Our group is eleven strong with the women leading the men by one (6 women; 5 men). We come from schools and universities all across North America, from the Southeast of the United States to the Northwest of Canada. With majors ranging from Spanish to Biology to Religious Studies to International Politics, our small group is about as interdisciplinary as a group of eleven can be. Each person brings her own context into conversations to make the learning process very interesting. Also, we like each other, which helps a lot.

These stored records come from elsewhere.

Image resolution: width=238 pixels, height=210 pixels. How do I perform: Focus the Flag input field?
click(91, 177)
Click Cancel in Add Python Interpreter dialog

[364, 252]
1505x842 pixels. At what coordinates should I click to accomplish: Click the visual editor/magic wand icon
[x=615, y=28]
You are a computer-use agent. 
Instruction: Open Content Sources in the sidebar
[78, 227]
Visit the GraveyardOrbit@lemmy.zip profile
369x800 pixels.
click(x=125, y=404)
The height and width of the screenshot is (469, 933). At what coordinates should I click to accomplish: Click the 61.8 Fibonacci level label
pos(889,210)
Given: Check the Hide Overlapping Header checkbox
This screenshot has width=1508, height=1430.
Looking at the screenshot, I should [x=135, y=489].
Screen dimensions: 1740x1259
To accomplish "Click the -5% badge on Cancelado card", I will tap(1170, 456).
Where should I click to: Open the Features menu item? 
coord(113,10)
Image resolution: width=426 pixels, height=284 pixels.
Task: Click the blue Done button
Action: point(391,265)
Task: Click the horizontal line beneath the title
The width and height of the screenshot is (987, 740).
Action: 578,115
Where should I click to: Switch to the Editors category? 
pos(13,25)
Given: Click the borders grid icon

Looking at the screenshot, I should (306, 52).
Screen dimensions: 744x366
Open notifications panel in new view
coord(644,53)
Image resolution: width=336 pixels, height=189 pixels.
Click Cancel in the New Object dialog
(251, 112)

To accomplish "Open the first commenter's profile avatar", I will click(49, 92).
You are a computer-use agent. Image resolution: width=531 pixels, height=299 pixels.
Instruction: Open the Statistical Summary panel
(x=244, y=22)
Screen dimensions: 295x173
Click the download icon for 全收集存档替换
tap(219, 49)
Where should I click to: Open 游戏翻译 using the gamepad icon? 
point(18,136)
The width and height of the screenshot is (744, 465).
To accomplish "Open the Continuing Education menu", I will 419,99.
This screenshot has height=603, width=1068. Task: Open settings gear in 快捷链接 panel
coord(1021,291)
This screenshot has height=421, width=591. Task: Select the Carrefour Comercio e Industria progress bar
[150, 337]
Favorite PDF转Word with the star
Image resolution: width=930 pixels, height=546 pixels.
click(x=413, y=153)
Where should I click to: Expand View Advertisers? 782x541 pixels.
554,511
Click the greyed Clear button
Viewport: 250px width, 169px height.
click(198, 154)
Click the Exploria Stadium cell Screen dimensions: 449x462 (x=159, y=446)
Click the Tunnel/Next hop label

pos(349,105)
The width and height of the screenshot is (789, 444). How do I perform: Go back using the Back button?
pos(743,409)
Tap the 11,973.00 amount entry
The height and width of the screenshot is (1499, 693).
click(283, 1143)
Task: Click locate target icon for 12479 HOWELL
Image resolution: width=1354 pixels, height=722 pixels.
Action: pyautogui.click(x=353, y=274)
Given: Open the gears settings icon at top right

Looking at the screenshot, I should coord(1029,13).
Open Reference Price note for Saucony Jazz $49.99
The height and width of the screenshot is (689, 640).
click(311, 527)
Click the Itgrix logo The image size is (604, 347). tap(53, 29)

     However, it is not simple to describe in a blog post the new relationships, new information, new understandings, etc. that come with this type of “abroad” experience. Gallo pinto, its taste and its importance, can’t fully be described in a sentence or two. The lessons we are learning through dialogue with our Costa Rican friends and family and professors is difficult to relay in text without omitting a great amount of valuable detail (please ask us about these lessons). What can be said is this: the study of Latin America and of Spanish challenges us, as North Americans, to think outside our own context. It forces us to pursue the intricacies of our own life actions and their impact of the world at large.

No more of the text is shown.